Lord Macclesfield, they said, was known for his resistance to trespassers, but they accused him of trespassing himself on land to which they had ancestral rights. After setting up camp, a deputation tramped across two miles of open downland and crossed the moat and drawbridge of Earl Macclesfield's home to seek an interview.
He declined, informing the activists that they would be removed in due course.
Yesterday's action was the latest in a series of protests by the campaign, which was launched last month when 400 people trespassed on St George's Hill, the Surrey enclave of the very rich and the original site of the 17th-century Diggers movement for land rights, led by Gerrard Winstanley.

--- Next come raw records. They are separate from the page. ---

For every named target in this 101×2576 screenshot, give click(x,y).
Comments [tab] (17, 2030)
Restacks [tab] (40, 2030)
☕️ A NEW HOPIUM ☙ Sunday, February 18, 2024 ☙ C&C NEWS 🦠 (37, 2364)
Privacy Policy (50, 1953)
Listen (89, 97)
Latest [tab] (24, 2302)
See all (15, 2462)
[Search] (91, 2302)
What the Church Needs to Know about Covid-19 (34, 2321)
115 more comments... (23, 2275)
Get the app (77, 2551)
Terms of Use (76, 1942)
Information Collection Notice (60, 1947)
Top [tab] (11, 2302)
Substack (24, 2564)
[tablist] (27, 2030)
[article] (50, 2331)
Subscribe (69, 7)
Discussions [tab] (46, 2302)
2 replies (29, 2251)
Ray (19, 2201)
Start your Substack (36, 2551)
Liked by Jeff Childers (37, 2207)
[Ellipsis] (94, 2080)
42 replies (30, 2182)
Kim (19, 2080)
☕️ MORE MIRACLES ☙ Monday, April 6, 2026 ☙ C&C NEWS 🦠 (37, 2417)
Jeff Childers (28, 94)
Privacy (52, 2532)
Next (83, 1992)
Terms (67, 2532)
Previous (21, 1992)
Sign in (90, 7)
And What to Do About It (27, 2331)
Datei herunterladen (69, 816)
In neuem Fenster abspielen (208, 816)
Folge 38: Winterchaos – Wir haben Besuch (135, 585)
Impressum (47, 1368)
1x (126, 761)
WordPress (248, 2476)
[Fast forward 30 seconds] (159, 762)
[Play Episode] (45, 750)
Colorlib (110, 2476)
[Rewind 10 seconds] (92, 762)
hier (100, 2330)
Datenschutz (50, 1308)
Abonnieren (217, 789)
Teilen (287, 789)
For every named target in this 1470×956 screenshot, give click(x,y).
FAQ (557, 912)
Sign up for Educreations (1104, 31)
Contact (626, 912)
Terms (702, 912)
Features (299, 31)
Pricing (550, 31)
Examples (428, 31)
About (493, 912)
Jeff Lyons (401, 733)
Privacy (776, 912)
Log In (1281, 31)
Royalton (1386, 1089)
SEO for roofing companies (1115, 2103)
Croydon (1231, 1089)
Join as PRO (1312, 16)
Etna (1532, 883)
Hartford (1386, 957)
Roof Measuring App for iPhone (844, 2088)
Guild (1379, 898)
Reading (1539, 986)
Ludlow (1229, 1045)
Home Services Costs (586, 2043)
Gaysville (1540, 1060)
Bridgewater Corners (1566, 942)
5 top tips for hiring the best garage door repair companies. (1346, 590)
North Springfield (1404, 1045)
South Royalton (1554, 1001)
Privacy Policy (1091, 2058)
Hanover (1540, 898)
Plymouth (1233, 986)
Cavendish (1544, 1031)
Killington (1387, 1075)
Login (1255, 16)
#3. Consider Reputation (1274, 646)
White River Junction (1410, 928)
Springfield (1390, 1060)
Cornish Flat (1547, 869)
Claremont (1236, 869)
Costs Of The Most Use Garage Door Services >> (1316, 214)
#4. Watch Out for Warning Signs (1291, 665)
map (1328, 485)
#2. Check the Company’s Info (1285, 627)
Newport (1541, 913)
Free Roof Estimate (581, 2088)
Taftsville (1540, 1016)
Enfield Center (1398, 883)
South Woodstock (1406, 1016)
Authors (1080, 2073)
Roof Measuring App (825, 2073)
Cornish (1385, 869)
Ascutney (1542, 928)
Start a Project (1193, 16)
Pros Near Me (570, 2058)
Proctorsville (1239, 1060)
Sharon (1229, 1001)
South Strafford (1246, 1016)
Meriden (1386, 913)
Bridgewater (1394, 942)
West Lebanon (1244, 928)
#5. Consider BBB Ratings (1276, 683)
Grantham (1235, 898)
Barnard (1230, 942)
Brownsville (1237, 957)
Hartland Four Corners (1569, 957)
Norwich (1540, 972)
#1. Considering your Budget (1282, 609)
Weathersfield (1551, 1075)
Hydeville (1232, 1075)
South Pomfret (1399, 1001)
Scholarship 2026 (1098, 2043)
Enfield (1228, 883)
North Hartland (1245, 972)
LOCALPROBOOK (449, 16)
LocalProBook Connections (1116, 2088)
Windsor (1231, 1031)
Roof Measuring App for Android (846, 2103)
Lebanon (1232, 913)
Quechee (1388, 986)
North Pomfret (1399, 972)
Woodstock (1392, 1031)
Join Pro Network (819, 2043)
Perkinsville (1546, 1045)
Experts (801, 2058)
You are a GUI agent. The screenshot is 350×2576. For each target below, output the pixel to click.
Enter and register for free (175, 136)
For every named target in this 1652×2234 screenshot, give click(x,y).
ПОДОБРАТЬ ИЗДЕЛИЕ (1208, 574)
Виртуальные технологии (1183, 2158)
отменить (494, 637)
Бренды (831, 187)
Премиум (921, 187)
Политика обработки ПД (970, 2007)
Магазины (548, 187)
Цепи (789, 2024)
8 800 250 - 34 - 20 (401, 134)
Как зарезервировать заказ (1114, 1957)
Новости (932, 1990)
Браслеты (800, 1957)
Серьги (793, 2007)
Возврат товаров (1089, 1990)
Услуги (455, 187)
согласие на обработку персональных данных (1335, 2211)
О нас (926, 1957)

They moved in with a military-style convoy of about 30 vehicles and took over part of a golf course. The occupation, which lasted a week on the site, attracted widespread media attention.
The aims of the group are to highlight their land-use charter, which aims to give ordinary people a say in how fundamental resources are used.
They also want a universal right of access to uncultivated areas of Britain for people to walk and camp freely, planning laws that reflect local needs for innovative uses of old industrial sites in the cities and new common spaces.
Mr Monbiot said yesterday: "It is not we who are trespassing but the Earl of Macclesfield. He has trespassed against our God-given right to enjoy the gifts that nature has bestowed."
The Earl of Macclesfield was not available for comment.